- TASK INSTRUCTIONS -
An exact transcription of every record is needed.

Collected data entries
=-=-=

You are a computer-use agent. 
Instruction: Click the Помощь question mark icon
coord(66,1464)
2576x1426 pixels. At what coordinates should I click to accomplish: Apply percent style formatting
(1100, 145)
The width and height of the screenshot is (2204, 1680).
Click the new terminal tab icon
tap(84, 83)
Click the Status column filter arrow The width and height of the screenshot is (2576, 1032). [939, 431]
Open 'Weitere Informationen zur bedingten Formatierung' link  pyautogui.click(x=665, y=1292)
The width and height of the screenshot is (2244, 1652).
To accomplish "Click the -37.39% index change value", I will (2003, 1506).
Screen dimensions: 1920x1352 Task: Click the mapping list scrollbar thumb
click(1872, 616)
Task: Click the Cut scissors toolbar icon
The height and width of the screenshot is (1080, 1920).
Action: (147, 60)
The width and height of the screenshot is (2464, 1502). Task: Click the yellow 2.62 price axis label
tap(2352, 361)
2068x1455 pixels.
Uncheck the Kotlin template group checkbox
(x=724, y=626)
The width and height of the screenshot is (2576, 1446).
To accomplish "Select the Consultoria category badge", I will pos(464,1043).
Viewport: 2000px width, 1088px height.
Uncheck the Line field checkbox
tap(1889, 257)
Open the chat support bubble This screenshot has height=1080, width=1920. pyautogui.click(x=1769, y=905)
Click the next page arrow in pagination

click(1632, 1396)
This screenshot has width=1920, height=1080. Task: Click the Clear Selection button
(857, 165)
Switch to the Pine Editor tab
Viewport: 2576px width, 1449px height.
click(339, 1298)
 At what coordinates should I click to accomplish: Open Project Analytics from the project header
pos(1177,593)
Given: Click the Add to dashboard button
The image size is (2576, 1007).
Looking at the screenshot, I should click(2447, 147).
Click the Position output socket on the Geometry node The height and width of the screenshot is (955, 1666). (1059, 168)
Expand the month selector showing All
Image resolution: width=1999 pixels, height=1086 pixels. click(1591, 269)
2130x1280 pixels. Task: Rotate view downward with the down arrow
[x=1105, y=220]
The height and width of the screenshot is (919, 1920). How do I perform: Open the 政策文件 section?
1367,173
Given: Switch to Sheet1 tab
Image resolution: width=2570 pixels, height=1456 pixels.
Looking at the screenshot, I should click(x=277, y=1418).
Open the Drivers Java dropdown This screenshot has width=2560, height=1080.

=-=-=

- RESULT OF THE TASK -
You are a computer-use agent. 
Instruction: Click the Помощь question mark icon
coord(66,1464)
2576x1426 pixels. At what coordinates should I click to accomplish: Apply percent style formatting
(1100, 145)
The width and height of the screenshot is (2204, 1680).
Click the new terminal tab icon
tap(84, 83)
Click the Status column filter arrow The width and height of the screenshot is (2576, 1032). [939, 431]
Open 'Weitere Informationen zur bedingten Formatierung' link  pyautogui.click(x=665, y=1292)
The width and height of the screenshot is (2244, 1652).
To accomplish "Click the -37.39% index change value", I will (2003, 1506).
Screen dimensions: 1920x1352 Task: Click the mapping list scrollbar thumb
click(1872, 616)
Task: Click the Cut scissors toolbar icon
The height and width of the screenshot is (1080, 1920).
Action: (147, 60)
The width and height of the screenshot is (2464, 1502). Task: Click the yellow 2.62 price axis label
tap(2352, 361)
2068x1455 pixels.
Uncheck the Kotlin template group checkbox
(x=724, y=626)
The width and height of the screenshot is (2576, 1446).
To accomplish "Select the Consultoria category badge", I will pos(464,1043).
Viewport: 2000px width, 1088px height.
Uncheck the Line field checkbox
tap(1889, 257)
Open the chat support bubble This screenshot has height=1080, width=1920. pyautogui.click(x=1769, y=905)
Click the next page arrow in pagination

click(1632, 1396)
This screenshot has width=1920, height=1080. Task: Click the Clear Selection button
(857, 165)
Switch to the Pine Editor tab
Viewport: 2576px width, 1449px height.
click(339, 1298)
 At what coordinates should I click to accomplish: Open Project Analytics from the project header
pos(1177,593)
Given: Click the Add to dashboard button
The image size is (2576, 1007).
Looking at the screenshot, I should click(2447, 147).
Click the Position output socket on the Geometry node The height and width of the screenshot is (955, 1666). (1059, 168)
Expand the month selector showing All
Image resolution: width=1999 pixels, height=1086 pixels. click(1591, 269)
2130x1280 pixels. Task: Rotate view downward with the down arrow
[x=1105, y=220]
The height and width of the screenshot is (919, 1920). How do I perform: Open the 政策文件 section?
1367,173
Given: Switch to Sheet1 tab
Image resolution: width=2570 pixels, height=1456 pixels.
Looking at the screenshot, I should click(x=277, y=1418).
Open the Drivers Java dropdown This screenshot has width=2560, height=1080.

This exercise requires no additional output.